Studio album by King Sunny Adé and His African Beats
- Released: 1983
- Genres: Jùjú, African pop
- Length: 38:56
- Labels: Mango, Island
- Producer: Martin Meissonnier

King Sunny Adé and His African Beats chronology
| Juju Music (1982) | Synchro System (1983) | Aura (1984) |

Synchro System
- Alternate cover

= Synchro System =

Synchro System is a 1983 album by Nigerian jùjú band King Sunny Adé and His African Beats. It was the second of King Sunny Adé's three releases for Island Records, following on the heels of 1982's crossover success Juju Music. The title track is a re-recording of Adé's 1974 Nigerian hit of the same name.

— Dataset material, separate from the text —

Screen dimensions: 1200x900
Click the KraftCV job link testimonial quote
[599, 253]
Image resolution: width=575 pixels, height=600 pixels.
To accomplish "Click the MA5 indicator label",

The album peaked at No. 91 on Billboard's "Pop Albums" chart. It garnered Adé a Grammy Award nomination, a first for a Nigerian artist. It was re-released in 1990.

==Recording==
The album was Adé's first to be recorded in London. It was produced by Martin Meissonnier, who worked to taper Adé's sound to Western listeners by clearly distinguishing each element in the mix, including guitar riffs, "simmering" percussion, and vocals, which were then "thickened" with keyboard additions. The album features fewer steel guitar contributions from Ademola Adepoju than its predecessor, but like Adé's other early 1980s recordings, it employs synthesizers and drum machines. The album features more synthesizer lines and more distinctive "songs" with shorter track lengths than Juju Music (1982).

==Critical reception==

Syncro System charted higher than the crossover success Juju Music. Critic Robert Christgau credited Meissonnier with improving Adé's production for Western reception by “emphasizing discrete melodies and heating up the mix," calling the album "more conventionally unified" than its predecessor. Jonathan Gregg of Rolling Stone opined that while this album held many of the same features as the former, it "does not quite match the excitement or subtlety" and did demonstrate limitations within the emerging genre.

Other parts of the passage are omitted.